As sales continue to plummet worldwide, Tesla is giving up on building an in-house supercomputer for computer vision processing as part of its advanced driver assistance system.
As Bloomberg reports, the head of the project, dubbed Dojo and which CEO Elon Musk used to hype up immensely, is leaving the company. The team has already lost around 20 workers to a separate data center firm that's been poaching former Tesla executives.
The rest of the team will reportedly be reassigned to other data center projects.
Considering that Musk has refocused the company's efforts on a robotaxi service that relies on computer vision, it's not exactly confidence-inducing. Musk once called Dojo a "beast," but admitted last year that he had come to think of Dojo "as a long shot" because "it's not something that is a high probability."
"It doesn’t make sense for Tesla to divide its resources and scale two quite different AI chip designs," Musk tweeted on Thursday.

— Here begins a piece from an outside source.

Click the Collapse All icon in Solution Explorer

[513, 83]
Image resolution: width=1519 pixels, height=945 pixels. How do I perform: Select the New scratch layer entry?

Instead, per Bloomberg, Tesla is looking to rely on external tech partners, including Nvidia, AMD, and Samsung, for manufacturing AI chips. But the company isn't giving up on its in-house chips entirely.
"The Tesla AI5, AI6 and subsequent chips will be excellent for inference and at least pretty good for training," Musk wrote. "All effort is focused on that."
Dojo was designed to train machine learning models powering Tesla's Autopilot and so-called "Full Self-Driving" advanced driver assistance software.
But Tesla's Dojo team quickly fell victim to surging competition. The enormous AI hype has led to major tech companies poaching key talent, offering staffers at competing firms absurd sums of money.
Even beyond its AI efforts, Tesla has suffered from a major brain drain, with key execs leaving the company in droves.
The carmaker is still grappling with the consequences of Musk's well-documented embrace of far-right ideologies, causing sales to plummet and leaving a massive hole in its finances.
Even its efforts to develop self-driving car technologies have been chaotic and underwhelming. Its initial rollout of a robotaxi service in Austin, Texas, has been plagued by technical issues and terrifying near misses.
Last week, Tesla was handed one of its biggest legal blows yet when a Florida jury deemed the EV maker partially responsible for a fatal collision involving its Autopilot software, a decision that will force it to pay out nearly a quarter billion dollars.
Despite the warning signs, investors have been propping up Tesla's market cap of well over $1 trillion. Shares are up over ten percent over the past month.
During the company's second earnings call last month, Musk revealed that the company was looking "to find convergence," producing a single AI chip for "Dojo 3."
But now that the Dojo team has reportedly been disbanded in its entirety, it's unclear what the future of Tesla's supercomputer efforts will look like. Was it yet another massive distraction by Musk?
For now, it appears far more likely that Tesla will have to continue to rely on externally-sourced hardware. The company has already signed a $16.5 billion deal with Samsung for AI semiconductors, indicating that the days of its in-house chips might soon be numbered.